CA Reims, ch. civ. sect. 1, 12 mars 2013, n° 10-02890

REIMS

Arrêt

Confirmation

PARTIES

Demandeur :

Pierre Richard (SCEA)

Défendeur :

AMV Diffusion (SARL)

COMPOSITION DE LA JURIDICTION

Président :

M. Hascher

Conseillers :

Mme Dias Da Silva Jarry, M. Ciret

Avocats :

Mes Guillaume, Balay, SCP Delvincourt Caulier-Richard, Selarl Guyot & de Campos

TGI Reims, du 26 oct. 2010

26 octobre 2010

FAITS ET PROCEDURE

Depuis 1997, la société à responsabilité limitée (SARL) AMV Diffusion était l'agent commercial de la société civile d'exploitation agricole (SCEA) Pierre Richard, exploitant un domaine viticole et commercialisant les produits de cette exploitation sous l'appellation "Château Bel Evêque".

Par lettre recommandée avec demande d'avis de réception datée du 26 juin 2007, la SCEA Pierre Richard a notifié à la SARL AMV Diffusion son intention de résilier le contrat d'agent commercial la liant à cette dernière société, en raison de "différents manquements", constituant, selon elle, "une faute grave rendant impossible la poursuite de (leur) collaboration et justifiant l'absence d'indemnité de rupture".

__OBJET DE L'EXERCICE__
D'après l'arrêt de la cour d'appel de Reims, depuis quelle année la SARL AMV Diffusion était-elle l'agent commercial de la SCEA Pierre Richard ?

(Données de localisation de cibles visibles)
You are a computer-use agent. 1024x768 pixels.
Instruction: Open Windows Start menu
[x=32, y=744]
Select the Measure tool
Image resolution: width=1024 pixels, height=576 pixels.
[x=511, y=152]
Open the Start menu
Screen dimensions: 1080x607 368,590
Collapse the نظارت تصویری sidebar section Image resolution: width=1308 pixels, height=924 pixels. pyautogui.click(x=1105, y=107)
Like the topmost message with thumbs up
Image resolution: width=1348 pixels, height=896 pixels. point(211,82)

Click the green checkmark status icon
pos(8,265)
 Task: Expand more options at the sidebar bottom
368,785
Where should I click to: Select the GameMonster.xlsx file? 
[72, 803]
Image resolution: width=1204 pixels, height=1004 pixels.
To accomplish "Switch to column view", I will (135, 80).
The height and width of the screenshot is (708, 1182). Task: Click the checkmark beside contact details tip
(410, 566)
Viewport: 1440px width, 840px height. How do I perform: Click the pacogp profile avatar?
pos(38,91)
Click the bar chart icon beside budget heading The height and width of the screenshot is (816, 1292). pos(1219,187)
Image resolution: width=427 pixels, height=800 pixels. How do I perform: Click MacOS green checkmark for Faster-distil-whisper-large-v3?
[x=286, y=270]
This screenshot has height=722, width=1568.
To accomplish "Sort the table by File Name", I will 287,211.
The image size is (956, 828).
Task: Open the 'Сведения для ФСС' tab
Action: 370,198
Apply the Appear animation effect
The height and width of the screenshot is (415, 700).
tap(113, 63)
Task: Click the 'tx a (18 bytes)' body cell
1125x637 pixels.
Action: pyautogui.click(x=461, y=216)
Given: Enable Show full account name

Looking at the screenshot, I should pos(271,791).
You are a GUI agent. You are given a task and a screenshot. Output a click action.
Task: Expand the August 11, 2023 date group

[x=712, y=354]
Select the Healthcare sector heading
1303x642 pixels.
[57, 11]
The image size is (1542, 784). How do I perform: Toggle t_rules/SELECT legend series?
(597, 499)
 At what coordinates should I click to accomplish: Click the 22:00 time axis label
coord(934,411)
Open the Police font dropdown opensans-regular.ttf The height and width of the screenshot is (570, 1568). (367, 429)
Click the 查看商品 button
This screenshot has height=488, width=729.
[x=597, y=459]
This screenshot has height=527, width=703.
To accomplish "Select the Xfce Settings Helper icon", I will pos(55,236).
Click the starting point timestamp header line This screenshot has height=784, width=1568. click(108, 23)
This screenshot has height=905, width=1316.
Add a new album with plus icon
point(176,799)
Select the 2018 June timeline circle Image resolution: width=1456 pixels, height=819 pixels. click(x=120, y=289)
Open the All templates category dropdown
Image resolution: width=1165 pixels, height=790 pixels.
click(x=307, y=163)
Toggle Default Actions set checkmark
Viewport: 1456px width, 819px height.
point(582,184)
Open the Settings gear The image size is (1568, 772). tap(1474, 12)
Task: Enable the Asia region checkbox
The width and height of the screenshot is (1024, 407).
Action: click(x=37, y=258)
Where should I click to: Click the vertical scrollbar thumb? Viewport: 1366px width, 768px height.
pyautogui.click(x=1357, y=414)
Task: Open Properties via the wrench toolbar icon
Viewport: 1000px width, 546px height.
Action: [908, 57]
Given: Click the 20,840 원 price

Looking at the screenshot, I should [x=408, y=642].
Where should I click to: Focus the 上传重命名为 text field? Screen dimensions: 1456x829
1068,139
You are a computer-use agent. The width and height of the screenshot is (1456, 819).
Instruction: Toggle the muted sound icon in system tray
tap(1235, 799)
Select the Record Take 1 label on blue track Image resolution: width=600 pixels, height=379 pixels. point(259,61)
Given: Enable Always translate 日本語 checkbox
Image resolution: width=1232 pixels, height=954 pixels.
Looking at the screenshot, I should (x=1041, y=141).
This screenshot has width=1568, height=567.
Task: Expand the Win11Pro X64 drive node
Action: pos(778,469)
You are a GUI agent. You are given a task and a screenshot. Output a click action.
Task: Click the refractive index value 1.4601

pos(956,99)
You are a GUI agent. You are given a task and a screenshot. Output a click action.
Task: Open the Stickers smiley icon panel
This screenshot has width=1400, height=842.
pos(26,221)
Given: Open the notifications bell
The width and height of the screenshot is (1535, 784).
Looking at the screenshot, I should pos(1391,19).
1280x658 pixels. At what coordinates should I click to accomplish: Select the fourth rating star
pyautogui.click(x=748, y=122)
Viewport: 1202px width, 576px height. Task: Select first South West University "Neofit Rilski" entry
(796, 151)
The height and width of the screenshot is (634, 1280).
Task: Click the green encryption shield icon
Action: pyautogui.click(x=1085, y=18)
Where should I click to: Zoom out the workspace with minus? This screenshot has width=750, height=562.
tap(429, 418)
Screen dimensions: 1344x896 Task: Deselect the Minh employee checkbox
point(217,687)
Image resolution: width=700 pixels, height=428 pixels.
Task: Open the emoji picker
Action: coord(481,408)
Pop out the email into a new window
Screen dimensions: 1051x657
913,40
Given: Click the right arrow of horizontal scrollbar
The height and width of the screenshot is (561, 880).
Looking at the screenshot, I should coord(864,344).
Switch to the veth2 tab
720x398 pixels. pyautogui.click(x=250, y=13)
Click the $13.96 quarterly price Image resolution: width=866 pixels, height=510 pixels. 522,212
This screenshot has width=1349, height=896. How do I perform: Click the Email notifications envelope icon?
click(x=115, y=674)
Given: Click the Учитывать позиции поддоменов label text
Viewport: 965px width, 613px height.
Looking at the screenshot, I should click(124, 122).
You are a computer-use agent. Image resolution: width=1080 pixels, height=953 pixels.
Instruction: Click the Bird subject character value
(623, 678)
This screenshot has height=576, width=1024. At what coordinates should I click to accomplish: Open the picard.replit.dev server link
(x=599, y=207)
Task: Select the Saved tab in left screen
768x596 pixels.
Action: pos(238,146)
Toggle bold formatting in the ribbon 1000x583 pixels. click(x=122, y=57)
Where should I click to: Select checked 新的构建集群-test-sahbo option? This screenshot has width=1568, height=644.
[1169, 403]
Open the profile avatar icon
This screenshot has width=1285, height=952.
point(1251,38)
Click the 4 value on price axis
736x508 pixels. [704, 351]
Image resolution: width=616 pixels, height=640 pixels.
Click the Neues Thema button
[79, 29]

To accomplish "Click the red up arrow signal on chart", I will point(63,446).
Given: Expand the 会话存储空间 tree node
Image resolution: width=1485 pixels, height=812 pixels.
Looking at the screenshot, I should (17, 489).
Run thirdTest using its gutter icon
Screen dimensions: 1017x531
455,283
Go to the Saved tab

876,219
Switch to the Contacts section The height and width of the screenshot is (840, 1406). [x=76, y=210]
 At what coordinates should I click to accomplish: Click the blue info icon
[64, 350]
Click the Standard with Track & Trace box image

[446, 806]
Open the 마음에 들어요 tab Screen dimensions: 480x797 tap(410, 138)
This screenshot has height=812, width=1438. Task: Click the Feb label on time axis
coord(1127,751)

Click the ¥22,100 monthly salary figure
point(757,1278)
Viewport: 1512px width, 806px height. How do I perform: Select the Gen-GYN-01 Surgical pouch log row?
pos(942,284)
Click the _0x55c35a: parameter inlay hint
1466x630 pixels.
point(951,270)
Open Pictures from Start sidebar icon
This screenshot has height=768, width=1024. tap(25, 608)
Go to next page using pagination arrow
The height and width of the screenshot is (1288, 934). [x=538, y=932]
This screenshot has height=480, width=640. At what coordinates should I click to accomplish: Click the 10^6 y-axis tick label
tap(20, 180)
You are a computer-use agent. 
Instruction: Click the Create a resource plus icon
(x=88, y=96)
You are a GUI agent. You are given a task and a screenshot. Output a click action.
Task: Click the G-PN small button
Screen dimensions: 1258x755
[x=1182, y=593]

__EXERCICE RÉALISÉ__
Depuis 1997.